Few studies have evaluated environmental changes to promote physical activity. The impact of a local promotional campaign around a newly constructed Rail Trail in western Sydney, Australia, was assessed.


Pre and post-campaign telephone surveys were used. Adults 18-55 years of age were randomly sampled from an "inner" area, residents within < or =1.5 km of the Trail, and an "outer" area, bike-owners only, 1.5-5 km from the Trail. Objective concurrent monitoring of daily bike counts was carried out.


A cohort of 450 completed both interviews. A significant increase (+2.9%, McNemar P < 0.05) in unprompted Trail awareness was detected but post-campaign awareness was low (34%). Inner cyclists, males, and those recalling any baseline bike promotion messages were more likely to be aware of the Trail.
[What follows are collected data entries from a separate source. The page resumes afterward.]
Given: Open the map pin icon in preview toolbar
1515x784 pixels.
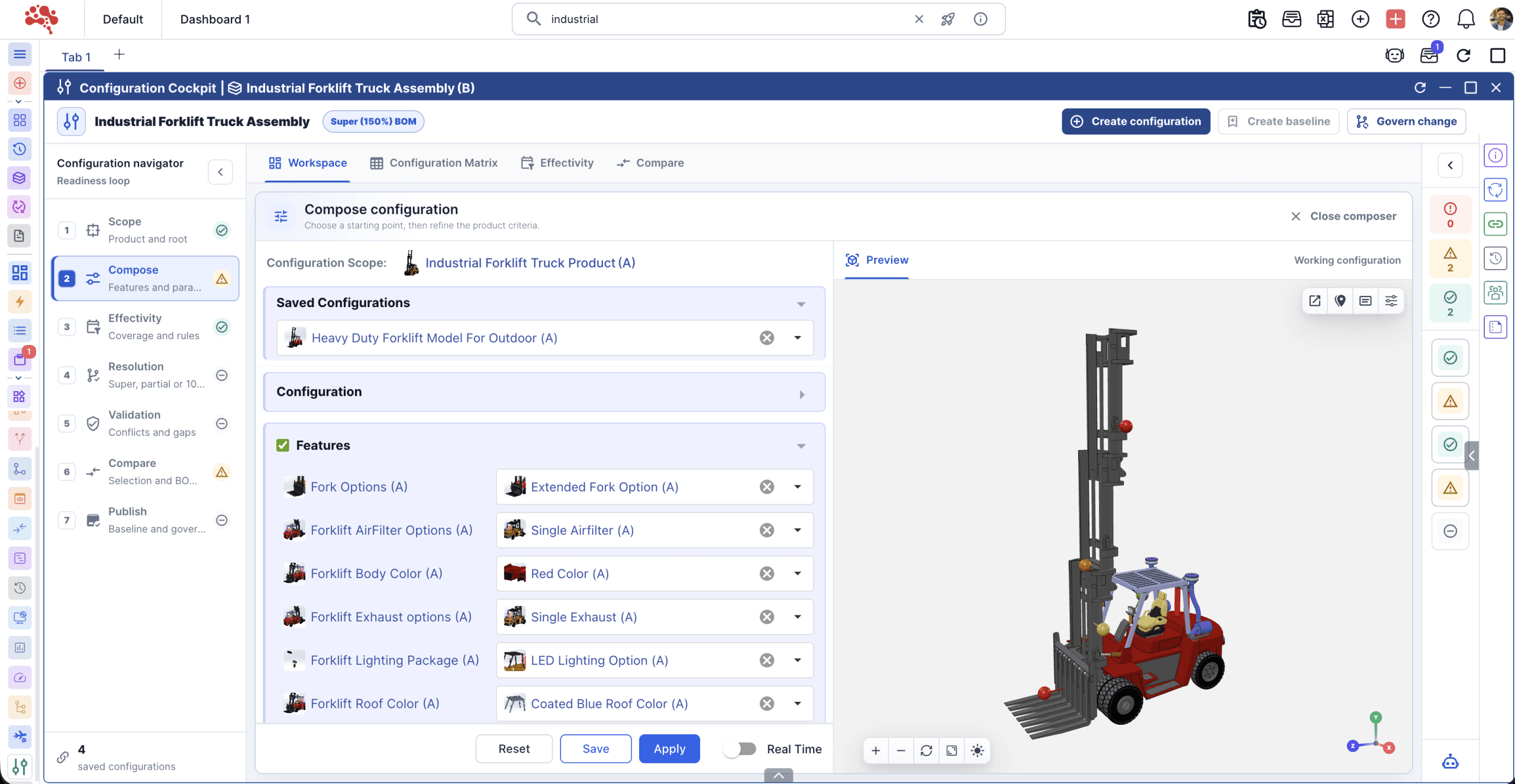Looking at the screenshot, I should click(x=1340, y=301).
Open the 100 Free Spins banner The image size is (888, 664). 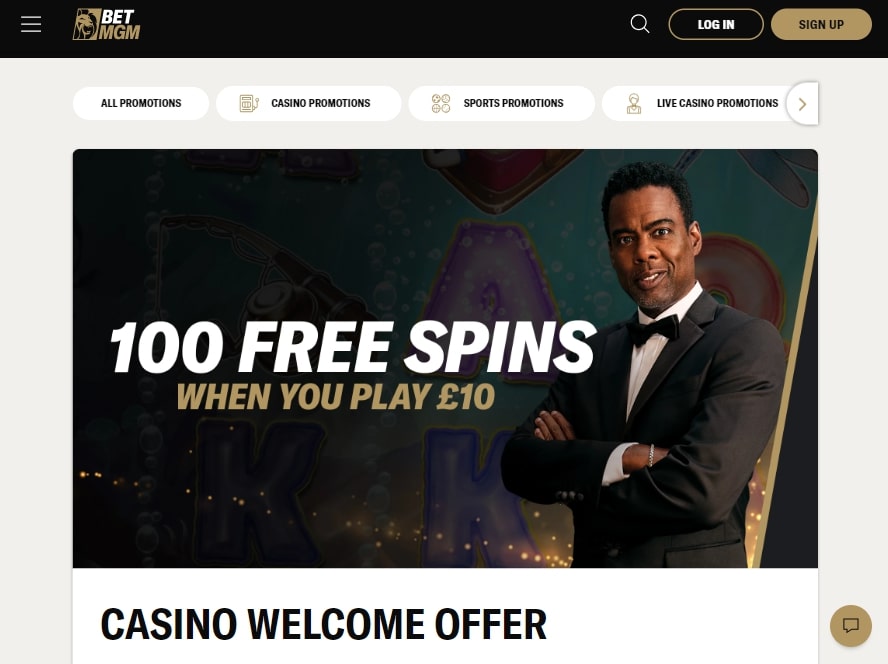[445, 358]
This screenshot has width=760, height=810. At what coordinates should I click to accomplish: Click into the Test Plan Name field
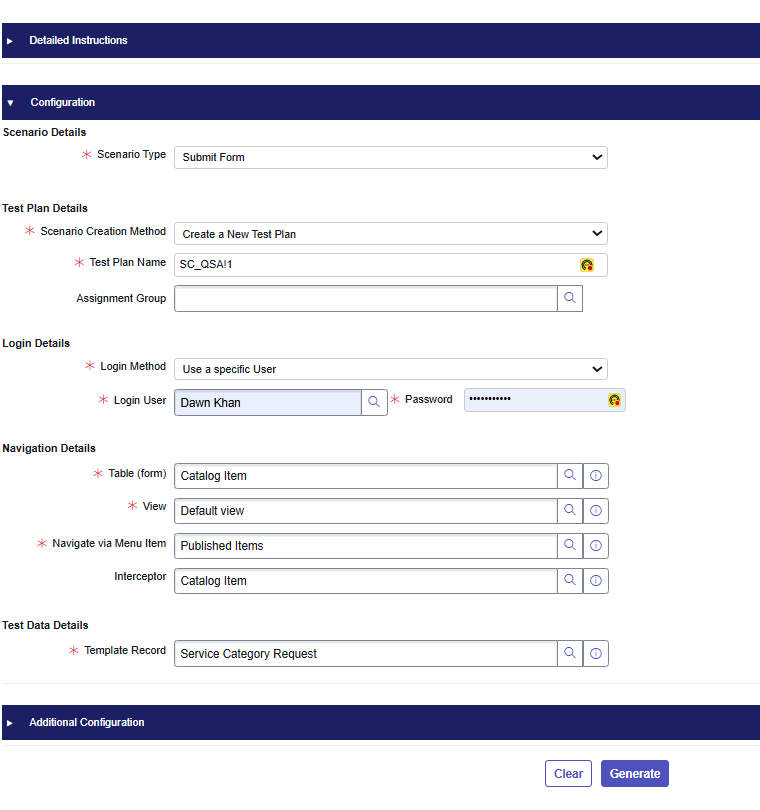pos(375,265)
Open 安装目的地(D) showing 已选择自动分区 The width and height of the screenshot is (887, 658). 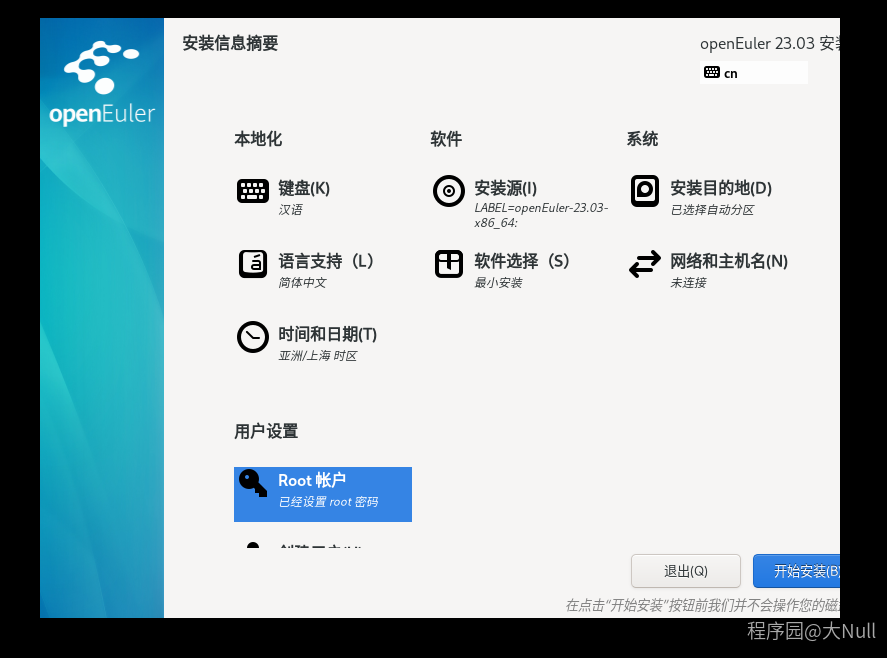[x=720, y=188]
Trail usage was higher among bike-owners than pedestrians (8.9 vs 3.3%, P = 0.014) and was moderated by proximity to the Trail. Inner cyclists increased mean cycling time by 0.19 h (SD = 1.5) while outer cyclists decreased cycling time (-0.24 h, SD = 1.6). Mean daily bike counts in the monitored areas increased significantly after the Trail launch (OR = 1.35, P = 0.0001, and OR = 1.23, P = 0.0004).


The campaign reached and influenced cyclists in the inner area. For further increase in Trail usage promotional and educational programs focusing on walking for inner residents are needed.